The school visit symbolizes another strategic issue for the two nations: preparing a rising generation to collaborate and compete effectively. The United States and China arguably have the world’s most complex and high-stakes relationship now and for the foreseeable future. And yet, both nations recognize a so-called knowledge imbalance: Some 10 times more Chinese come to the United States to study than Americans who study in China. Chinese students who study English outnumber Americans studying Chinese by 600 fold.

ISLC is not only a model for preparing students for the global knowledge economy. At a time when dropout rates in urban America range between 33 and 50 percent, graduation rates at this inner-city Los Angeles Unified School District school is 92 percent. ISLC is helping students beat the odds by providing a relevant, forward-looking education. Students at this, and most Asia Society-designed schools, study Chinese, Japanese, Korean, French, or Spanish, plus a rigorous curriculum focused on foreign policy and global issues. Eighty-four percent of students earn college credits before they graduate high school.

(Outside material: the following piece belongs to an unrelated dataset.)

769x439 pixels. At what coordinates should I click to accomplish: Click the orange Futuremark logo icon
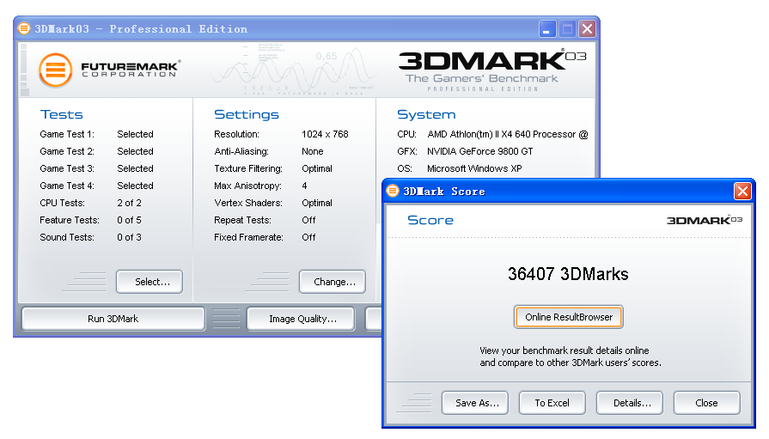click(56, 70)
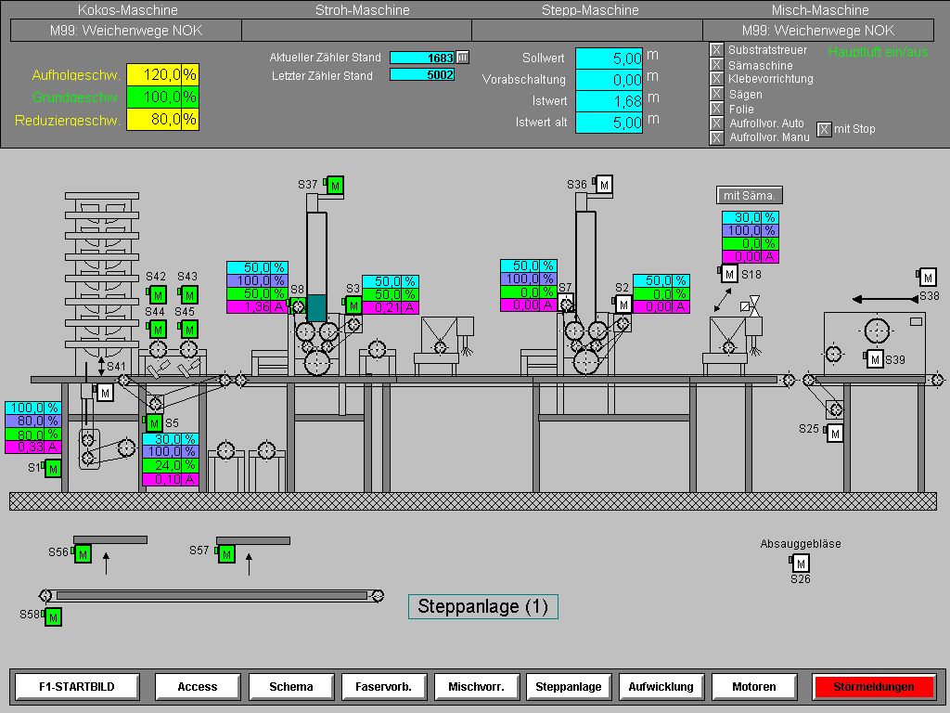
Task: Toggle the Substratstreuer checkbox
Action: [x=716, y=50]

Senior officials from both nations have long recognized contributions made by Asia Society to the U.S.-China relationship. Xi’s visit follows Chinese president Hu Jintao’s visit to the Walter Payton College Preparatory Academy in Chicago. During the same state visit, U.S. President Barack Obama presented a gift to the Chinese president: letters written in Chinese by Asia Society students. First Lady Michelle Obama spoke to Asia Society students as part of a 100,000 Strong event, celebrating U.S.-China educational linkages. Chinese State Councilor Liu Yandong addressed a crowd of 1,200 educators assembled by Asia Society at our National Chinese Language Conference. These happened in the last year, but Asia Society has a long history of convening leaders from the two nations on a number of pressing issues, very important among them are discourse and models of best practices in education.

Asia Society’s International Studies Schools Network (ISSN) is often recognized by education systems around the world as a model of excellence and equity in American education. It is an example of private-sector partnerships with public schools.

The ISSN responds to two intertwined imperatives facing American education. The first is to overcome the chronic problem of poor academic performance among low-income and minority students. The second is to prepare students for work and civic roles in a global knowledge economy, where success increasingly requires the ability to compete, connect, and cooperate on an international scale.

Since 2003, Asia Society has worked in partnership with school districts and charter authorities to reform schools. The network currently includes 34 schools in seven states. Throughout the network, 85% of students are minorities, and 74 percent are from low-income families. In a limited study, research shows that 92 percent of Asia Society students are graduating high school (compared to a 50 percent average in similar socio-economic settings); of that, 94 percent continue on to four-year colleges and universities.

The International Studies Learning Center in Los Angeles was created by Asia Society nearly a decade ago.